Pouco volume fazia nos bolsos camponeses, onde entrava de manhã, com o lenço e a onça de tabaco para os fumadores.
Havia-os de diversos feitios, mas o canivete de uso mais generalizado tinha a ponta em forma de quatro de círculo.
Com ele se cortava o pão, naquela atitude tão característica do campo ( o naco seguro pela mão esquerda, encostado ao peito, enquanto a direita corta uma fatia com um movimento orientado de fora para dentro), se abria o pepino com dois golpes cruzados pelos quais se deitava o sal grosso. Com eles se cortava a cebola em pequenos gomos e se pegava na sardinha ao lume (entalando a respectiva cabeça entre o polegar e a lâmina do canivete), que era em seguida depositada sobre a fatia de pão ou o prato de folha esmaltado. Com ele, como se fora um garfo, se espetavam as batatas cortadas ao meio e se levavam à boca. Com ele se retalhavam azeitonas e se golpeavam as tiras de toucinho antes de as dispor sobre as brasas de videira. Com ele se aparava a ponta de um graveto com o qual se palitavam os dentes, depois da refeição. Com eles se cortava um ramo excessivo da pequena árvore em crescimento, se apanhava do chão e se descascava um pêro Casanova de Alcobaça, ou uma laranja da Baía. Com ele se limpavam as botas enlameadas e se entalava papel ensebado nas frinchas dos tonéis.
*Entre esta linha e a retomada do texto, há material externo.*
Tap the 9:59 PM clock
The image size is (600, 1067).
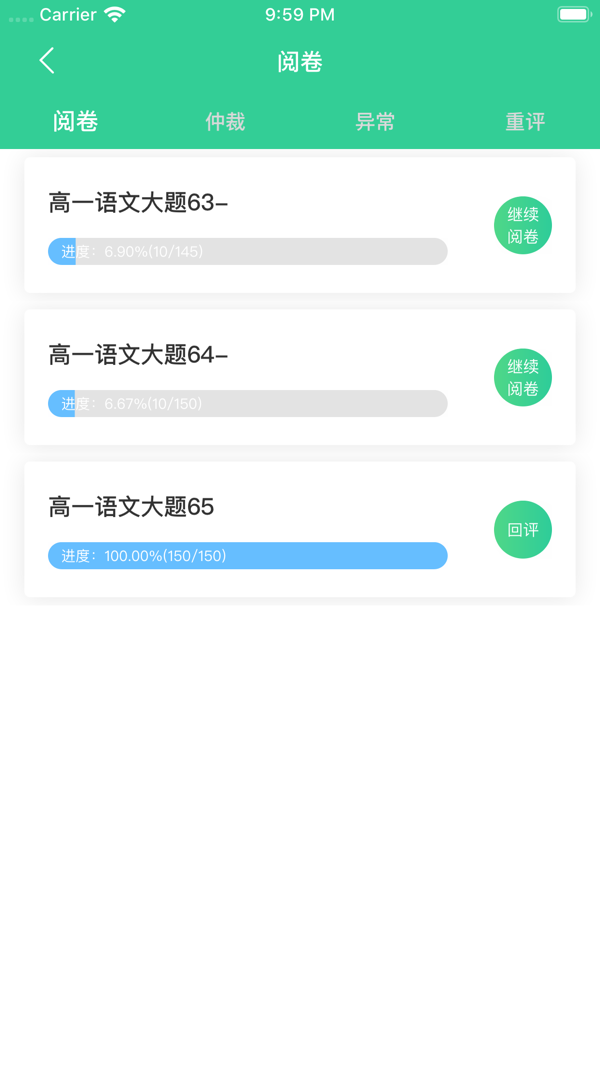pos(300,15)
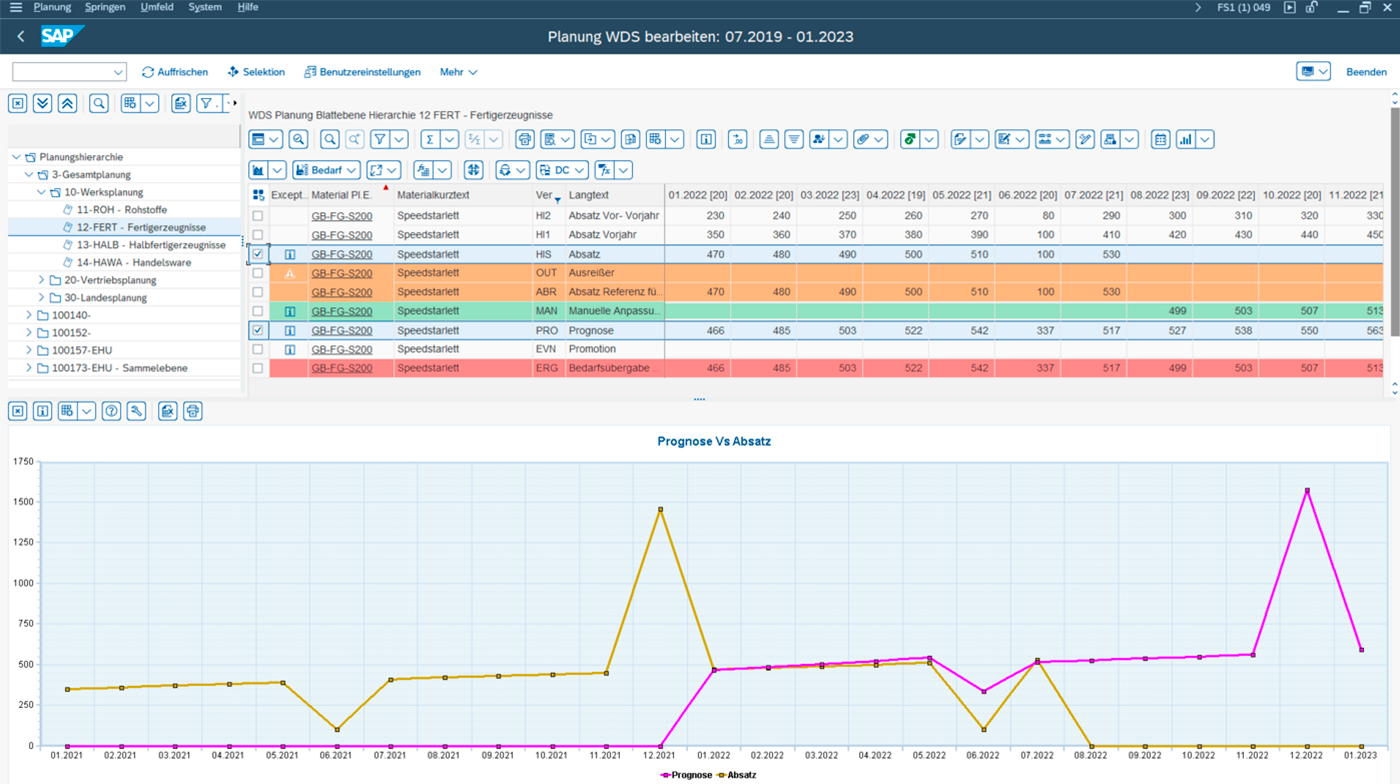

Com ele se dava o corte orientador do rasgão que iria ser feito na saca de serapilheira, com ele se dava forma de rolha a um bocado de cortiça. Com ele se cortavam unhas de humanos e se separavam cascos de animais. Com eles se apertava, em caso de necessidade, um parafuso e se desencravava um espinho da palma da mão. Com ele se desenhava no chão um caminho ou uma casa, com ele se assinalava com o nome, ou simplesmente uma cruz, numa superfície acabada de revestir a cimento. Com ele, na hora do descanso, se davam asas à imaginação, escavando pedaços de madeira macia donde sairiam miniaturais maravilhas, ou compondo um pífaro em pau de cana. Com ele se afiavam lápis na escola e abriam cartas e, excepcionalmente, livros. Com ele um homem podia fazer frente a perigos reais ou imaginários. Com ele um homem nunca se sentia só.